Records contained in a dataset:
• • •

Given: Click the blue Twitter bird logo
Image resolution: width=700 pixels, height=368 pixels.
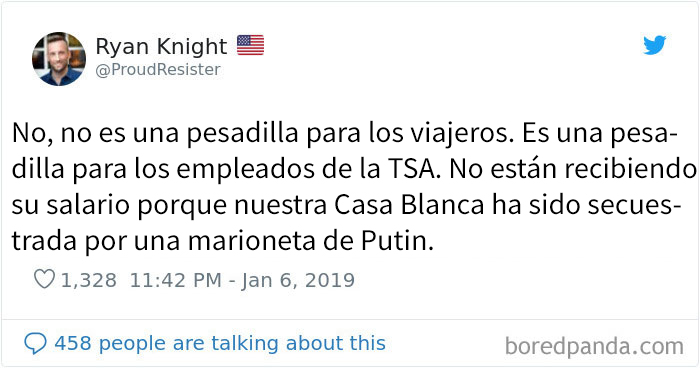Looking at the screenshot, I should pos(654,45).
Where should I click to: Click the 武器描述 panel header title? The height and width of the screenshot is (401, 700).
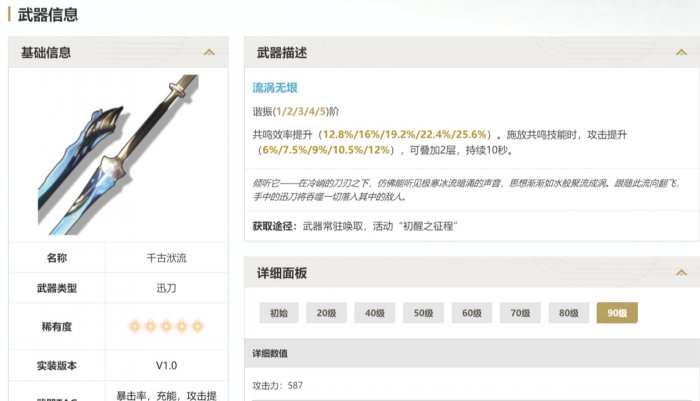(282, 53)
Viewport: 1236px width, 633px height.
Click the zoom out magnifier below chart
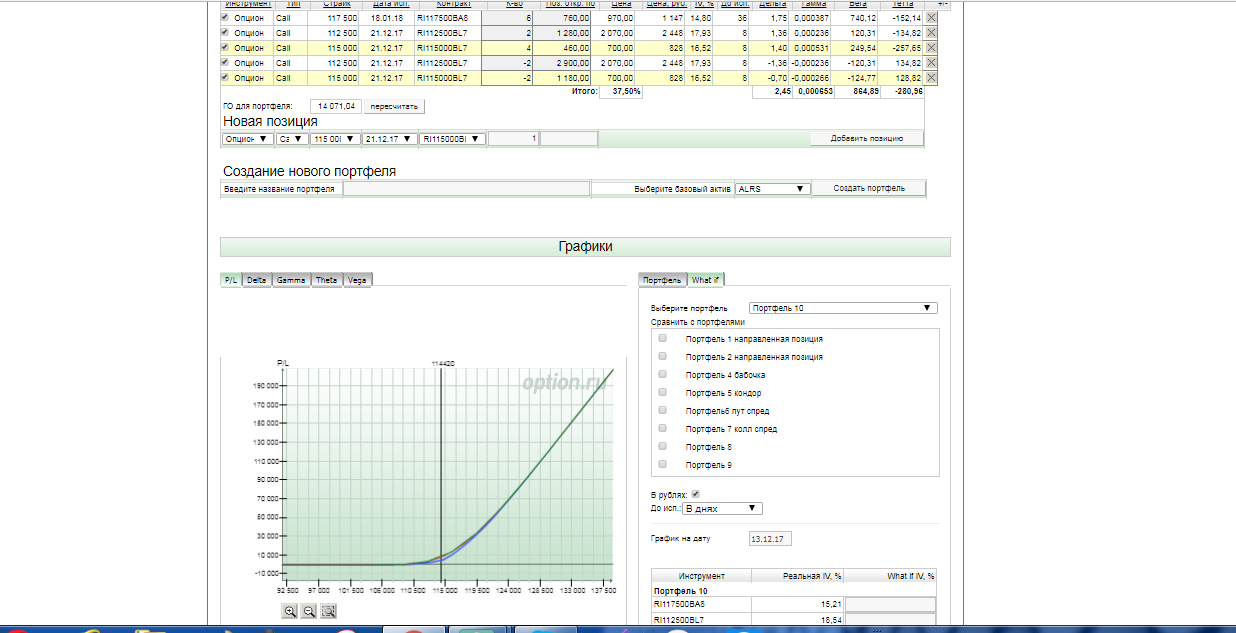[x=309, y=611]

• • •

- _EXERCISE AIM_
Quote the entries in full. Any image among them is to be omitted from the copy.

- _EXERCISE OUTPUT_
Given: Click the blue Twitter bird logo
Image resolution: width=700 pixels, height=368 pixels.
Looking at the screenshot, I should pos(654,45).
Where should I click to: Click the 武器描述 panel header title? The height and width of the screenshot is (401, 700).
(282, 53)
Viewport: 1236px width, 633px height.
Click the zoom out magnifier below chart
[x=309, y=611]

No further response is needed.